Assenti com a cabeça, animado. Seria divertido brincar um pouco com os filhos de Ares. Se fosse antigamente, talvez eu até perdesse para eles, mas nas circunstâncias atuais eu não tinha esse direito. Não poderia perder para alguns semideuses, eu não poderia dar-me o luxo disso. Eu precisava derrotar Gaia, se não derrota-se míseros semideuses eu não seria nada.
O professor gritou e os filhos de Ares se dividiram pela a Arena. Havia uma grande pilastra no meio, e isso dificultaria meu trabalho de luta, já que os três haviam se divido. Um pelo meio, outro pela esquerda e o outro pela direita.
Corri com Contracorrente empunhada até o do meio. Atônito pela minha velocidade, mau viu meu ataque chegar até seu flanco esquerdo. Ele cambaleou para trás e gritou algo para o garoto que estava a sua esquerda. O garoto correu até mim com uma lança empunhada. Ela chocou com Contracorrente, soltando faíscas. Abaixe e rolei para o lado assim que o ataque do garoto da minha esquerda apareceu.
Ok, irei nomeá-los agora. O dá minha esquerda será o garoto número 1, o dá direita o 2 e o do meio o 3.
Continuando, o garoto um veio com sua espada mirada em minhas costas. Logo desviei e pulei para trás. Os três se juntaram no meio e sussurram algo. O garoto 3 deu um berro e logo todos eles vieram até mim.
Lança, espada e espada eram o que os três utilizavam. Meu corpo estava em modo automático. Cortava, desviava, atacava, defendia, pulava, rolava. Logo eu fiz o movimento no garoto três e ele se retirou do centro da Arena.
Os dois se encararam e chegaram a um consenso em silêncio. O garoto 2 – o que estava com a lança – se aproximou lentamente de mim. Engoliu em seco e olhou para trás uma última vez.
E então, do nada, ele avançou. Impedi a lança de se chocar com minha armadura. Ele tentou girá-la em meus pés, e eu somente pulei. Rolei para trás e olhei para a plateia. Todos estavam focados na luta.
E então, quando eu iria atacar o garoto 2, senti algo se movimento em minhas costas. Rapidamente eu entendi a estratégia dos dois. Um iria me distrair para que o outro avançasse pelas costas. Percebi isso tarde demais. O garoto 1 fez sua lança perfurar minha armadura.

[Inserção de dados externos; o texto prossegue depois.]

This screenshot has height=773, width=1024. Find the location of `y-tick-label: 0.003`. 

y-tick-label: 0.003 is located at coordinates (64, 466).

Caí no chão.
Droga, aquela lança estava eletrificada, igual a de Clarisse.
Senti meu corpo concentrar toda a eletricidade em minha mão direita. Rapidamente lá estava se formando um raio. Os dois garotos tentaram estocar contra mim, mesmo eu estando no chão. Mas eu fui mais rápido. Levantei e dei um chute no garoto 2. Com ele caído no chão, só me restara o garoto 1. Ele olhou para minha mão.
Notei que não era só ele que estava admirando minha mão. Todos da plateia estavam. Desfiz o raio rapidamente e, no momento de distração do garoto 1, fiz o movimento do professor.
– Muito bom! – O professor exclamava se aproximando de nós.
– Só isso? – Perguntei meio desafiadoramente para o professor. – Três filhos de Ares é o melhor que você tem?
Ele sorriu. Não levou a sério meu desafio, mas também não o deixou passar.
– Você quer mais, não é mesmo? – Ele perguntou retirando sua espada da bainha. – Muito bem! Se é assim, veremos o quanto Percy Jackson é capaz.
– Mas o que você...?
Ele se posicionou de um lado da Arena e empunhou sua espada e um escudo.
Eu já sabia que aquela luta não seria fácil.